Screenshot of New Zealand Herald headline: "If North Korea dropped its H-bomb on Auckland, this is what would happen"

Be afraid . . . Photo: screenshot

A chilling screenshot below came from a handy website called Nukemap, which makes mapping a nuclear disaster where you live oh so easy.

"Drag the marker to wherever you'd like to target - and enter a yield in kilotons. You can also set other options like the height of the airburst," the site cheerily says.  

screenshot of Nukemap website's map of Auckland hit by bomb

Nukemap targetting Auckland Photo: screenshot

The Nukemap site proudly boasts "65 million detonations and counting" since 2012, and its traffic is up ten-fold since those reports of the disputed detonation in North Korea. 

Vegans under fire

Good news turned sour for vegans when Z Energy's new petrol station pie turned out to have ground feathers in the pastry, while an ad for Aussie lamb which showed a vegan's flat being aggressively torched by commandos became the most-complained-about commercial in Australian history. 

screenshot pf controversial Aussie lamb ad featuring vegan victimisation

Controversial Aussie lamb ad featuring vegan victimisation Photo: screenshot

The Advertising Standards Bureau across the Tasman eventually ruled advertisers were allowed to use humour and dubious taste in tandem. But if Australia is ambivalent about vegan welfare, the media there went dewy-eyed last week over photos of what appeared to be a “grieving male kangaroo grasping on to the dying mother of a nearby joey”. 

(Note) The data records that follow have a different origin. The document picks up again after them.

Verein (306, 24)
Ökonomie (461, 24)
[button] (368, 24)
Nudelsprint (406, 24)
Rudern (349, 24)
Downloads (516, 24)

The front page of the Brisbane Courier Mail

More to this picture than meets the eye Photo: screenshot

Australia Museum's mammologist Dr Mark Eldridge saw the picture differently.

The male is clearly highly stressed and agitated, his forearms are very wet from him licking himself to cool down. He is also sexually aroused. This is a male trying to get a female to stand up so he can mate with her.

A veterinary pathologist told Guardian Australia the male may even have killed the female while doing so, and condemned what he called “naïve anthropomorphsim” in the media. 

Most of the Australian media took no notice, but Tom Elliot on Melbourne radio station 3AW asked Dr Eldridge to explain on air.

"Part of courtship behaviour is often to try and coax the female into being more amenable. The male is probably confused about why she's not responding," he told Tom Eliot. 

"Yes. Well we've all been there, haven't we," Tom Eliot replied . . . followed by several seconds of silence in which he wished he hadn't.